Locoregional failure-free survival (LRFFS), distant metastasis-free survival (DMFS), disease-free survival (DFS), and overall survival (OS) were defined as the duration from the start of treatment to the first failure at the locoregional site, distant organs, at any site or death of any cause and the death for any reason, respectively. Kaplan–Meier method was conducted for the analysis of the time-to-event endpoints. A Log rank test was performed in the comparison of the differences between the two groups. Multivariate analyses were used to identify factors associated with the above endpoints. Categorical and continuous variables were compared using the Chi-squared test and t-test. R software (R version 4.0.2) was used for data analysis.

Results

Characteristics of Patients

The median follow-up was 95 (range: 11–168) months (m). The male-to-female ratio was 2.93:1. The mean age of all the patients in this study was 47.1 (19–77) years. Among the 362 T3-4N0M0 NPC patients, 146 patients received IC + CCRT and 216 patients received CCRT. Detailed baseline characteristics of the two groups are well balanced, as shown in Table 1.

Table 1 Baseline Characteristics of the whole group analysis

Failure Patterns

Twenty-two (10.2%) deaths occurred in the CCRT group, while 26 (17.8%) in the IC + CCRT group (P = 0.036). The incidence of relapse at the locoregional site was significantly lower in the CCRT group than IC + CCRT group (6.9% vs 13.7%, P = 0.033). The incidence of distant metastasis was not significantly different in both groups (7.9% vs 8.9%, P = 0.726).
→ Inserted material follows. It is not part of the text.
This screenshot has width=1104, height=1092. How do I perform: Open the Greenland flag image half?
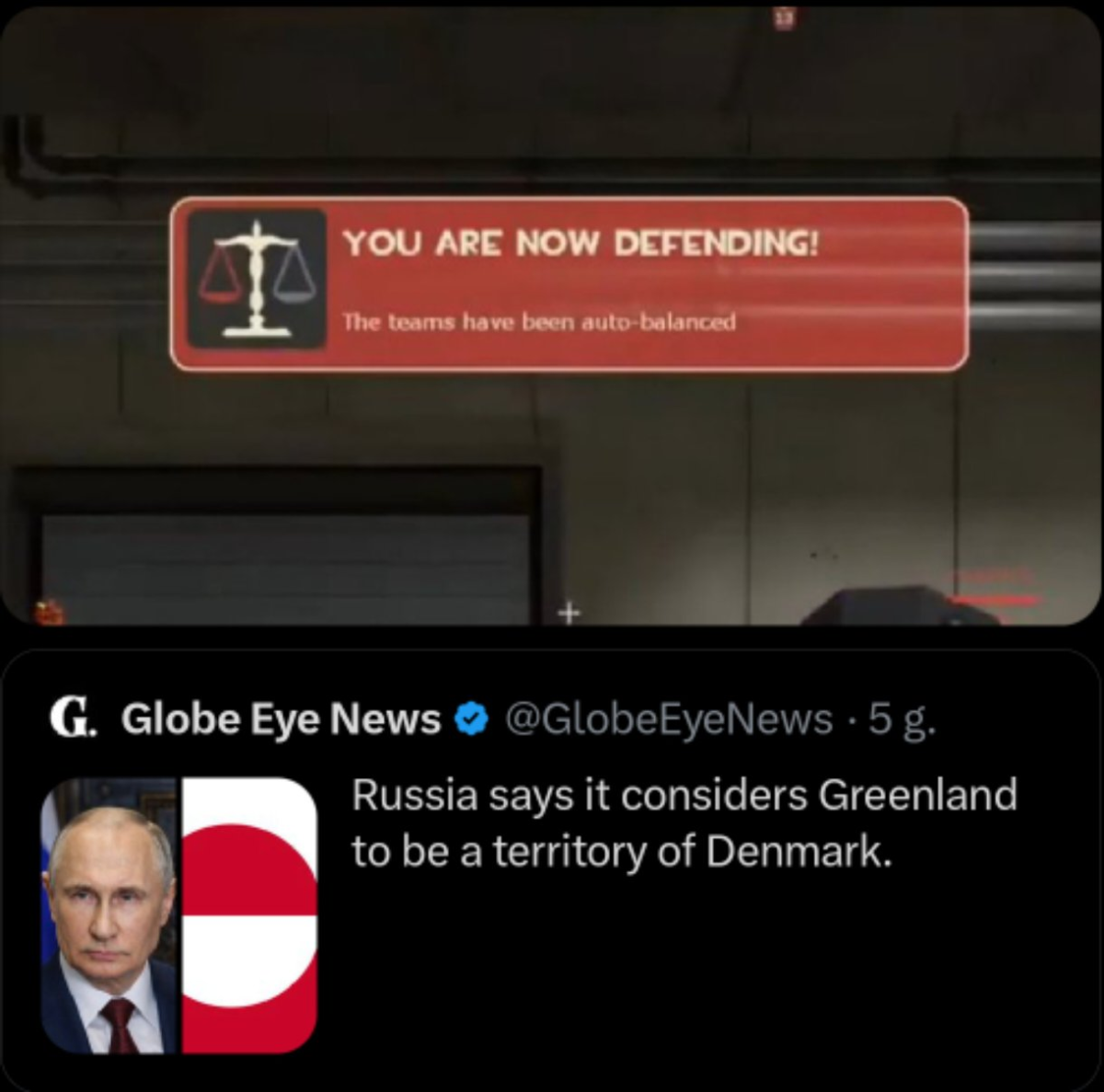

Elaborate failure modes of all patients are shown in Table 2.

Table 2 Failure Modes and Survival Outcomes in the Whole Group

Survival Outcomes

Overall, LRFFS rates at 5- and 10-year in the CCRT group were 93.4% and 92.7%, while 87.4% and 85.7% in the IC+CCRT group (HR: 2.06, 95% CI: 1.05 ~ 4.02, P = 0.035; Table 2, Figure 1A). DMFS rates at 5- and 10-year in the CCRT group were 92.5% and 90.8%, while 92.2% and 91.3% in the IC+CCRT group (HR: 1.17, 95% CI: 0.57 ~ 2.41, P = 0.673; Table 2, Figure 1B). DFS rates at 5- and 10-year in the CCRT group were 87.0% and 85.4%, while 80.4% and 77.9% in the IC+CCRT group (HR: 1.67, 95% CI: 1.01 ~ 2.77, P = 0.047; Table 2, Figure 1C). OS rates at 5 and 10 years in the CCRT group were 93.0% and 89.1%, while 86.3% and 80.5% in the IC+CCRT group (HR: 1.81, 95% CI: 1.03 ~ 3.20, P = 0.040; Table 2, Figure 1D). Multivariate analysis indicated that only the T stage was the independent prognostic factor for LRFFS (HR: 2.12, 95% CI: 1.09 ~ 4.13, P = 0.027), DFS (HR: 1.92, 95% CI: 1.15 ~ 3.21, P = 0.012), and OS (HR: 1.80, 95% CI: 1.02 ~ 3.20, P = 0.044), as is shown in Table 3. The effect of IC+CCRT on LRFFS (HR: 1.93, 95% CI: 0.99 ~ 3.77, P = 0.055), DFS (HR: 1.58, 95% CI: 0.95 ~ 2.62, P = 0.079) and OS (HR: 1.75, 95% CI: 0.99 ~ 3.09, P = 0.056) did not reach statistical significance in the entire group analysis. Thus, we proceeded to subgroup analysis of these outcomes in patients with T3N0M0 and T4N0M0 disease.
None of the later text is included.